Another 44% offers links to information on various health conditions, and 28% include a general wellness blog that may include not just a dietitian, but any other staffer or approved representative of the company, such as stay-at-home moms contributing articles on healthful, easy dinners and school lunches.
Companies have made other important hires over the past year. Nearly 14% employed a dietitian or nutritionist, roughly the same as 2011’s number. Some 11% hired a person to oversee consumer wellness and even more, 16%, brought in someone to manage employee wellness efforts, an area of business that’s grown increasingly more important as companies battle the spiraling escalation of health care costs. In 2011, the same percentage of companies invested in an in-house human resources expert.
Nearly 15% of respondents branched out beyond health and wellness to hire a sustainability manager, someone to oversee and promote ecologically friendly construction practices, energy efficiency installations and the like. Almost 41% of those polled said they have adopted energy efficiency upgrades, as well as other initiatives: solid waste reduction/waste recycling (38%) and bag recycling/reusable bags (28%).
Whether natural, organic or green, whole health has become a total-store endeavor covering every category and aisle, not just for retailers but for consumers seeking better ways to shop and eat. As one respondent stated: “Shoppers are every day becoming more aware of the ‘in me, on me, around me’ wholistic wellness trend.”
The first WH Asks poll in the spring of 2006 received 158 responses. There were a few brief questions about website efforts, but nothing about Facebook, Twitter or YouTube.

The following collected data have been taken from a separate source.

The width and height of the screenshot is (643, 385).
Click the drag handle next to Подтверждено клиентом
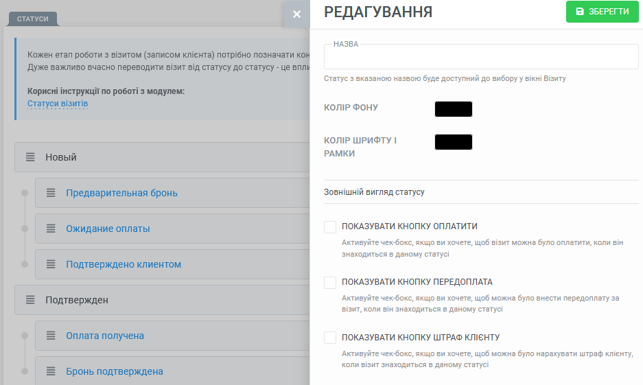[x=51, y=264]
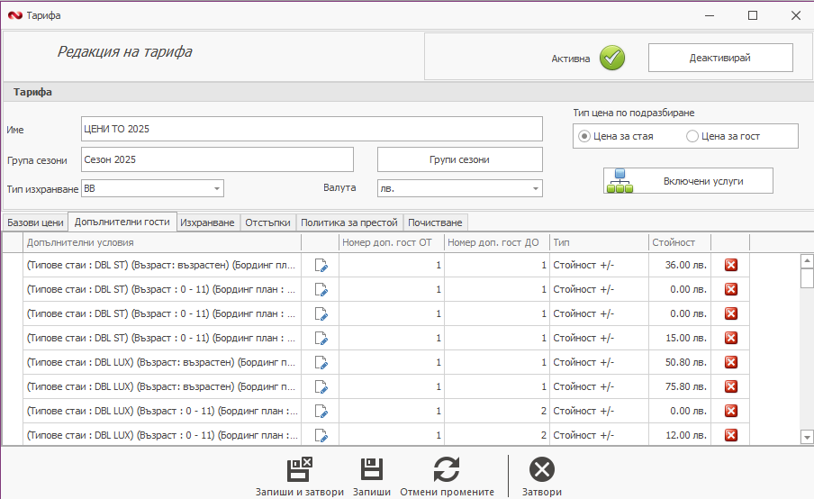Delete the row with value 12.00 лв.
This screenshot has width=814, height=499.
coord(731,435)
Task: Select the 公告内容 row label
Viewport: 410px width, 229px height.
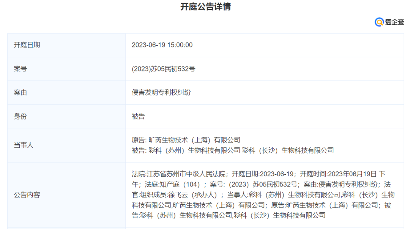Action: (27, 195)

Instead, there was a noticeable focus on Wal-Mart. Earlier that year, the retail giant had announced it would begin selling organic food. A majority of respondents (38%) felt that the chain’s entry into the category would improve total customer awareness, while another 28% stated it would help lower the price of organics. Only 7% felt Wal-Mart would pose a direct threat and siphon organic customers from other formats.
ABOUT THIS SURVEY
This year’s WH Asks poll was conducted online by Penton Media from Oct. 15 to Oct. 29. Analysis was based on 191 completed surveys: 16% self-identified as chain food retailers, 13% as independent food retailers, 12% as wholesalers, 33% as manufacturers, 10% as sales agents and 16% as “other.”